Sunday, June 27, 2010

The Other Side Of Me

I asked God for a simple life
A life full of surprises amidst difficulties
Would rather struggle than be in a smooth road
Living a difficult life on earth
Means a happier life after death.

Grateful when I am in trouble
Never afraid nor lose hope
This is my chance for a time with Him
Time to talk, time to cry
Time to feel His spirit that engulfs me.

I let God rule my life
Be thankful for all the things, people and events
He brings my way.
To help me choose and decide
What will really make me happy in life.

I am not perfect
Cause I am only human
Yearning for freewill
To feel how it is to love, and be loved
Even get hurt.

I consider hurt
As my cross that will lead me to heaven.
Instead of hatred
I fill my heart only with love
So that I may live a peaceful life.

I Pray for those who belittle me
I Pray for those who judge me
I Pray for those who curse me
And I pray that one day
These people will know the real me.

Those who wish for a simple life
Sometimes wants to be in my world
The world I created for myself
A world no one can understand
Only me and the One who created me.

My Numerology Reading


Well said and read! As if this guy knew me. How nice almost perfectly described WHO I AM and what i have been through. Thank you for the free reading (http://numerologist.com)

Reincarnation yes I believe. I have tried REGRESSION ( knowing my past lives) myself and I found out 3 past lives. I am twice a male and a female... Now again. I know not all people will believe but I do. 

I even experienced ASTRAL PROJECTION (wherein, my spirit get out of my human body). A real "Oh my God! "I  saw my body lying on bed. I was crying and praying. I thought I am dying. "Lord, please my 3 kids still need me." ... and I got back of my senses. In a position exactly as I saw it. Scared but true. I have searched on this and it can really happen.

I guess I should make some stories about this some other time.

Saturday, June 26, 2010

Somebody

I love this song which at the corner of my heart sings...



I want somebody to share
Share the rest of my life
Share my innermost thoughts
Know my intimate details
Someone who'll stand by my side
And give me support
And in return
He'll get my support
He will listen to me
When I want to speak
About the world we live in
And life in general
Though my views may be wrong
They may even be perverted
He'll hear me out
And won't easily be converted
To my way of thinking
In fact he'll often disagree
But at the end of it all
He will understand me
And I....

I want somebody who cares
For me passionately
With every thought
With every breath
Someone who'll help me see things
In a different light
All the things I detest
I will almost like
I don't want to be tied
To anyone's strings
I'm carefully trying to steer clear of
Those things
But when I'm asleep
I want somebody
Who will put their arms around me
And kiss me tenderly
Though things like this
Make me sick
In a case like this
I'll get away with it
And in a place like this
I'll get away with it
And I....
I want somebody

The Mirror of My Soul


An eyes seem so teary
That speak the inner side of me.
The mirror of my soul.
Why still flaunts with sadness.
That no amount of laughter can conceal?

Though I find serenity after a long years of agony
 What is there that is missing?
What am I in search for?
Still a long journey to travel...
More challenges to face?
Love more and till it hurts no more?
Or just a need to get out of the shell and be myself?
Face the world and explore to unleash the other side
To complete the true meaning of ME!
For my eyes harmonize with this smile. 



Friday, June 25, 2010

Why A Blog?


Why a late question wherein fact i already have several posts?

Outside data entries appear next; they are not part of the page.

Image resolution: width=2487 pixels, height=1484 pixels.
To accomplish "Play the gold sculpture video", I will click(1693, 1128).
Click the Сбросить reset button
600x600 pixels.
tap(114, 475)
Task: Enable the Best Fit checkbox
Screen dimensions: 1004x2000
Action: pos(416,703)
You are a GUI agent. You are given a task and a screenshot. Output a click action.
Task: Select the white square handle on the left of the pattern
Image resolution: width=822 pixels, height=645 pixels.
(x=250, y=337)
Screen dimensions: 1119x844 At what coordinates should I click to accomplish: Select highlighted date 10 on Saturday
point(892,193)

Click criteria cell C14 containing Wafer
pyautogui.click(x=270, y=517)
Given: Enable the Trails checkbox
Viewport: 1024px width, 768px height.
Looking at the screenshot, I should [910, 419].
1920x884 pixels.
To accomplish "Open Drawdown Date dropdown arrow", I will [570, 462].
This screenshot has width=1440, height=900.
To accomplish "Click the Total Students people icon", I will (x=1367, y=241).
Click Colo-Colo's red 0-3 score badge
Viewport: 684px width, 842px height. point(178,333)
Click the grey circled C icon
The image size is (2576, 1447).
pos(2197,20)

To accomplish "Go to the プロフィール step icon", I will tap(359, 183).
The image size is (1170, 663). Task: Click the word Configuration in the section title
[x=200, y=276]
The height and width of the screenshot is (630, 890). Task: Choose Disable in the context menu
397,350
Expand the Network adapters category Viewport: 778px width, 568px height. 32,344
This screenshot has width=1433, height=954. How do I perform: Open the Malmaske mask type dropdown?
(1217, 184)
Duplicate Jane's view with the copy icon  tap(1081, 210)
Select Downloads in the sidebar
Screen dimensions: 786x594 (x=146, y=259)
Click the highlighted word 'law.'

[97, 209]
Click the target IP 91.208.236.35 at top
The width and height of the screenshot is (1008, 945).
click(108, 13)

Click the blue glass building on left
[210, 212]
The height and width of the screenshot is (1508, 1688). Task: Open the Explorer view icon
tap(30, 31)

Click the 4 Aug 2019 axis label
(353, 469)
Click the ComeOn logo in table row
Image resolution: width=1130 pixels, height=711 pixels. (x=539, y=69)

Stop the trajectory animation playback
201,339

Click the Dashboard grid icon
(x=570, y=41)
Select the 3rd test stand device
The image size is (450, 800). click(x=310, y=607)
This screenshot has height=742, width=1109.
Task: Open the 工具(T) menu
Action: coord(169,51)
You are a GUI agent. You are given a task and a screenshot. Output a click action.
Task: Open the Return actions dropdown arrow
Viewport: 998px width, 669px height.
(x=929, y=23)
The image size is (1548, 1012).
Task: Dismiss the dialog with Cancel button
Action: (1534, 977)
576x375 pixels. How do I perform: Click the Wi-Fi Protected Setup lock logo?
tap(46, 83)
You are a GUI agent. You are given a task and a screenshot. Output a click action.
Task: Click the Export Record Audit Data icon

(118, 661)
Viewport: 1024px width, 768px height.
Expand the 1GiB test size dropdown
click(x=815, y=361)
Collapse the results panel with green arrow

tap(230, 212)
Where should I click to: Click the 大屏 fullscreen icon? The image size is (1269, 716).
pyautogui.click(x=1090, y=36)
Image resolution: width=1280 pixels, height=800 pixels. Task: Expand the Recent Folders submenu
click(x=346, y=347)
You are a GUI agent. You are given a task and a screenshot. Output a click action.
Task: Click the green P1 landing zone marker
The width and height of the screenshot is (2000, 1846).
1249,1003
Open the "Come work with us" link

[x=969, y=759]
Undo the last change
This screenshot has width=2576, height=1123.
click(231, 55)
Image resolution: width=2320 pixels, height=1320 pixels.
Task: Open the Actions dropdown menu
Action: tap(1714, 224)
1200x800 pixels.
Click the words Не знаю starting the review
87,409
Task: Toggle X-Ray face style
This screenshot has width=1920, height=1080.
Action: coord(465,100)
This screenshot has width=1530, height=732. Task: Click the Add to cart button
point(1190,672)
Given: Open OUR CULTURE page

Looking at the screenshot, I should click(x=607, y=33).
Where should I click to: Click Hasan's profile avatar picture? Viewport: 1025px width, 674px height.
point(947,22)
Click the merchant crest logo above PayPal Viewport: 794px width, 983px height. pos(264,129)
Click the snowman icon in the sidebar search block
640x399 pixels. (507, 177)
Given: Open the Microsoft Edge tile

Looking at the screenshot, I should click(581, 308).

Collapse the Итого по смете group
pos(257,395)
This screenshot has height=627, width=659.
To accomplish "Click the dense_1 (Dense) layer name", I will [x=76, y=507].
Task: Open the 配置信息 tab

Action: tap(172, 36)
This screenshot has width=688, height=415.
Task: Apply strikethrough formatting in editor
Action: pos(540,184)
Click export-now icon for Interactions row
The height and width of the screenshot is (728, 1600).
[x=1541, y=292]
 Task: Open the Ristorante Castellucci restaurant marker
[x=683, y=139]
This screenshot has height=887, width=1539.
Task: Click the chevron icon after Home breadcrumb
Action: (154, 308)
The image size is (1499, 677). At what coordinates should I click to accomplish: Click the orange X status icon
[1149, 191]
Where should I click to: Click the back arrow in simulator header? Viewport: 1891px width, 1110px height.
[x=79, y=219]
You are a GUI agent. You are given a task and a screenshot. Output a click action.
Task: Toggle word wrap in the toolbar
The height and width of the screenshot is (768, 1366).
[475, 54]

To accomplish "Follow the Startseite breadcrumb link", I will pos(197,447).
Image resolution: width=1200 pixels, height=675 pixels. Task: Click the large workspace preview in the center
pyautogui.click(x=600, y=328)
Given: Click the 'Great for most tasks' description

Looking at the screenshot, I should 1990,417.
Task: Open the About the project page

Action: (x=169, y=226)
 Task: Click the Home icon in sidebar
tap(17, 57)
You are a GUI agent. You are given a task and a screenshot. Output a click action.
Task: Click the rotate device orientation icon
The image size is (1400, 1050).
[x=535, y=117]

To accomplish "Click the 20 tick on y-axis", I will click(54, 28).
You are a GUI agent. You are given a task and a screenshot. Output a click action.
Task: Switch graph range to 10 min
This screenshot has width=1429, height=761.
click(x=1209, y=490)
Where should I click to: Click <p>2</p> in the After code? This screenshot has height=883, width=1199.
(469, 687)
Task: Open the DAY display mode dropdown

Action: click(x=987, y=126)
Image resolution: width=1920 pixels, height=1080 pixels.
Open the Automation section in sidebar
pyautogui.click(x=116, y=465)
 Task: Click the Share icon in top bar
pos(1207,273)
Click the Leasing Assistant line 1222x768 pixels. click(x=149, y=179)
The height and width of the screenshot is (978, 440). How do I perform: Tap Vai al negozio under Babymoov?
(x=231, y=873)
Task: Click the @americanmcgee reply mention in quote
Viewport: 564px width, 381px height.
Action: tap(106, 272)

Still in search of serenity? Funny, but its true. I was supposed to create this blog when I am already starting my new endeavor away from my precious rewards (my wonderful kids who keeps me alive and kicking to fight for my existence).  A variety of feelings I, myself can not explain that causes confusion as to how to make a good start. So much in mind that I can not even organize my thoughts. Life is a display of emotional instability.

I keep my blog site available for me when I feel like writing. I am not a good writer, I know! especially I have to do this in different language that I am not normally using. Such a "nosebleed" as they say, but I should try to help myself. I even asked my Twinnie (my half-sister whom I love so much) to edit my blogs (Life) cause I may sound so confusing to readers who do not know what I was trying to convey.

I am searching  blogs to read yet unable to find a good one that will inspire me. Lately I did and so much joy reading them.  Though I don't want this to be publicized. I have no confidence to do so.  Should I say I hate to be criticized then lose interest in blogging when I get hurt? Too ashamed for people to see too much grammatical errors? Or because I do not want people to know who I am and what I really feel?

So this blog is merely an expression of uncontainable feelings,&thoughts of sadness, happiness, depression, anxiety anger so forth & so on... for a great relief.
Writing what you feel is a good mechanism to feel better - go and write!